## START Data in this exercise
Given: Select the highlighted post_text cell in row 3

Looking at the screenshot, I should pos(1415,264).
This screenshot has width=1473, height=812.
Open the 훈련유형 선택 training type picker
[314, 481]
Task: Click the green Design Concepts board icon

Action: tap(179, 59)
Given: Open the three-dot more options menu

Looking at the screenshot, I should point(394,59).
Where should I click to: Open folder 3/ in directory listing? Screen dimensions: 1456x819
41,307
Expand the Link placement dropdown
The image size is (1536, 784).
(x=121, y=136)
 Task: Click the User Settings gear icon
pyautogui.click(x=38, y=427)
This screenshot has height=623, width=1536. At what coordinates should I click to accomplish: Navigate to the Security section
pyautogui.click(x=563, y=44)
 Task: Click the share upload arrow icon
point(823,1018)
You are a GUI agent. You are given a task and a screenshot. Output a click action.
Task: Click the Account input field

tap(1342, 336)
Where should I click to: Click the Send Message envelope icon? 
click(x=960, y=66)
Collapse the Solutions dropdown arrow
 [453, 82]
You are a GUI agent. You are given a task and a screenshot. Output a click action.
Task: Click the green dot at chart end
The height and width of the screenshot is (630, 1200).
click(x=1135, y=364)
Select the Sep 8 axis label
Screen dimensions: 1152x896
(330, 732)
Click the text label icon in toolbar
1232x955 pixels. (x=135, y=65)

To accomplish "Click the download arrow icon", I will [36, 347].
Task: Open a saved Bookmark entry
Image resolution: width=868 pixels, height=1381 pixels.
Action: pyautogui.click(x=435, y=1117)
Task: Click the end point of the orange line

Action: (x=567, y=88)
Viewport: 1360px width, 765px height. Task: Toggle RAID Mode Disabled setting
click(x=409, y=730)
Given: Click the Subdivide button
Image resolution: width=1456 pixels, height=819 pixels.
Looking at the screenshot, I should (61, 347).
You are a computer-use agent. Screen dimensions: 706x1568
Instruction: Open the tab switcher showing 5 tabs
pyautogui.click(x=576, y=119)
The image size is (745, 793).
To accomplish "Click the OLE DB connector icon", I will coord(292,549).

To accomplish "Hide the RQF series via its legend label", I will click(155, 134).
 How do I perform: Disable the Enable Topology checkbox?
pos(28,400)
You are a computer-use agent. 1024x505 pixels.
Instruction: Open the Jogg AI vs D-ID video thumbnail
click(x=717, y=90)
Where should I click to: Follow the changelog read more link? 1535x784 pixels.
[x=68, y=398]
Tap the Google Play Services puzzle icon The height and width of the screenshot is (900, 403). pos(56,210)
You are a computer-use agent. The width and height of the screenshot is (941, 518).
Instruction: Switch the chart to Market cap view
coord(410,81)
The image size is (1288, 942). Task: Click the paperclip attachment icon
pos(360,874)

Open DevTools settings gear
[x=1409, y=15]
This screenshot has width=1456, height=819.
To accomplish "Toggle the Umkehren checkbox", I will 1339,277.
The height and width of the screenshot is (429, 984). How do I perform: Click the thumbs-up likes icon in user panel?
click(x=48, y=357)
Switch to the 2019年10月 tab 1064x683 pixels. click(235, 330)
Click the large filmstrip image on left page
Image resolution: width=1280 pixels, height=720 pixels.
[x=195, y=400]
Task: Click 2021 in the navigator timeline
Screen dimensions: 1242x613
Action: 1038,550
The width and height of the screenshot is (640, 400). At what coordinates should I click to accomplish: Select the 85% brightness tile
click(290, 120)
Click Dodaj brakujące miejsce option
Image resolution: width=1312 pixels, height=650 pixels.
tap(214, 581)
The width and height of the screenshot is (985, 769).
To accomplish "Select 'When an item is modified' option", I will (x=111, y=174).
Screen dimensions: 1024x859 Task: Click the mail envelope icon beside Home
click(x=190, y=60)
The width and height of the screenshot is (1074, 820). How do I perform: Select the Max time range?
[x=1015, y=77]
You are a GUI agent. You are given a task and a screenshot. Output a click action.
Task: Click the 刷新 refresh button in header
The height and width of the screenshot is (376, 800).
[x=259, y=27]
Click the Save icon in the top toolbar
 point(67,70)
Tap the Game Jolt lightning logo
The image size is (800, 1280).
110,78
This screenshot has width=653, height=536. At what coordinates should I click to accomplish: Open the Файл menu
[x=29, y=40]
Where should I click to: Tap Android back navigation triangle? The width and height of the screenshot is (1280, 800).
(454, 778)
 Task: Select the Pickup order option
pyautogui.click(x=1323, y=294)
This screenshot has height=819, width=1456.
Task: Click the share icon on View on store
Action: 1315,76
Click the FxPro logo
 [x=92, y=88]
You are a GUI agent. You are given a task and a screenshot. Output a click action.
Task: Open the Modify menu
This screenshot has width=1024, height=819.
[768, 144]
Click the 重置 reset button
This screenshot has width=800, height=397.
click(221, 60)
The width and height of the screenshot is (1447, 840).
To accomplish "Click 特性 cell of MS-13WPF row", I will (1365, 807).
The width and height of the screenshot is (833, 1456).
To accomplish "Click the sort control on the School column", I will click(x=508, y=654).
## END Data in this exercise
▶ **Requirements**
Rewrite all the records above, substituting "desktop agent" for each "GUI agent" and leaving every other character unchanged.

▶ **Written answer**
Given: Select the highlighted post_text cell in row 3

Looking at the screenshot, I should pos(1415,264).
This screenshot has width=1473, height=812.
Open the 훈련유형 선택 training type picker
[314, 481]
Task: Click the green Design Concepts board icon

Action: tap(179, 59)
Given: Open the three-dot more options menu

Looking at the screenshot, I should point(394,59).
Where should I click to: Open folder 3/ in directory listing? Screen dimensions: 1456x819
41,307
Expand the Link placement dropdown
The image size is (1536, 784).
(x=121, y=136)
 Task: Click the User Settings gear icon
pyautogui.click(x=38, y=427)
This screenshot has height=623, width=1536. At what coordinates should I click to accomplish: Navigate to the Security section
pyautogui.click(x=563, y=44)
 Task: Click the share upload arrow icon
point(823,1018)
You are a desktop agent. You are given a task and a screenshot. Output a click action.
Task: Click the Account input field

tap(1342, 336)
Where should I click to: Click the Send Message envelope icon? 
click(x=960, y=66)
Collapse the Solutions dropdown arrow
 [453, 82]
You are a desktop agent. You are given a task and a screenshot. Output a click action.
Task: Click the green dot at chart end
The height and width of the screenshot is (630, 1200).
click(x=1135, y=364)
Select the Sep 8 axis label
Screen dimensions: 1152x896
(330, 732)
Click the text label icon in toolbar
1232x955 pixels. (x=135, y=65)

To accomplish "Click the download arrow icon", I will [36, 347].
Task: Open a saved Bookmark entry
Image resolution: width=868 pixels, height=1381 pixels.
Action: pyautogui.click(x=435, y=1117)
Task: Click the end point of the orange line

Action: (x=567, y=88)
Viewport: 1360px width, 765px height. Task: Toggle RAID Mode Disabled setting
click(x=409, y=730)
Given: Click the Subdivide button
Image resolution: width=1456 pixels, height=819 pixels.
Looking at the screenshot, I should (61, 347).
You are a computer-use agent. Screen dimensions: 706x1568
Instruction: Open the tab switcher showing 5 tabs
pyautogui.click(x=576, y=119)
The image size is (745, 793).
To accomplish "Click the OLE DB connector icon", I will coord(292,549).

To accomplish "Hide the RQF series via its legend label", I will click(155, 134).
 How do I perform: Disable the Enable Topology checkbox?
pos(28,400)
You are a computer-use agent. 1024x505 pixels.
Instruction: Open the Jogg AI vs D-ID video thumbnail
click(x=717, y=90)
Where should I click to: Follow the changelog read more link? 1535x784 pixels.
[x=68, y=398]
Tap the Google Play Services puzzle icon The height and width of the screenshot is (900, 403). pos(56,210)
You are a computer-use agent. The width and height of the screenshot is (941, 518).
Instruction: Switch the chart to Market cap view
coord(410,81)
The image size is (1288, 942). Task: Click the paperclip attachment icon
pos(360,874)

Open DevTools settings gear
[x=1409, y=15]
This screenshot has width=1456, height=819.
To accomplish "Toggle the Umkehren checkbox", I will 1339,277.
The height and width of the screenshot is (429, 984). How do I perform: Click the thumbs-up likes icon in user panel?
click(x=48, y=357)
Switch to the 2019年10月 tab 1064x683 pixels. click(235, 330)
Click the large filmstrip image on left page
Image resolution: width=1280 pixels, height=720 pixels.
[x=195, y=400]
Task: Click 2021 in the navigator timeline
Screen dimensions: 1242x613
Action: 1038,550
The width and height of the screenshot is (640, 400). At what coordinates should I click to accomplish: Select the 85% brightness tile
click(290, 120)
Click Dodaj brakujące miejsce option
Image resolution: width=1312 pixels, height=650 pixels.
tap(214, 581)
The width and height of the screenshot is (985, 769).
To accomplish "Select 'When an item is modified' option", I will (x=111, y=174).
Screen dimensions: 1024x859 Task: Click the mail envelope icon beside Home
click(x=190, y=60)
The width and height of the screenshot is (1074, 820). How do I perform: Select the Max time range?
[x=1015, y=77]
You are a desktop agent. You are given a task and a screenshot. Output a click action.
Task: Click the 刷新 refresh button in header
The height and width of the screenshot is (376, 800).
[x=259, y=27]
Click the Save icon in the top toolbar
 point(67,70)
Tap the Game Jolt lightning logo
The image size is (800, 1280).
110,78
This screenshot has width=653, height=536. At what coordinates should I click to accomplish: Open the Файл menu
[x=29, y=40]
Where should I click to: Tap Android back navigation triangle? The width and height of the screenshot is (1280, 800).
(454, 778)
 Task: Select the Pickup order option
pyautogui.click(x=1323, y=294)
This screenshot has height=819, width=1456.
Task: Click the share icon on View on store
Action: 1315,76
Click the FxPro logo
 [x=92, y=88]
You are a desktop agent. You are given a task and a screenshot. Output a click action.
Task: Open the Modify menu
This screenshot has width=1024, height=819.
[768, 144]
Click the 重置 reset button
This screenshot has width=800, height=397.
click(221, 60)
The width and height of the screenshot is (1447, 840).
To accomplish "Click 特性 cell of MS-13WPF row", I will (1365, 807).
The width and height of the screenshot is (833, 1456).
To accomplish "Click the sort control on the School column", I will click(x=508, y=654).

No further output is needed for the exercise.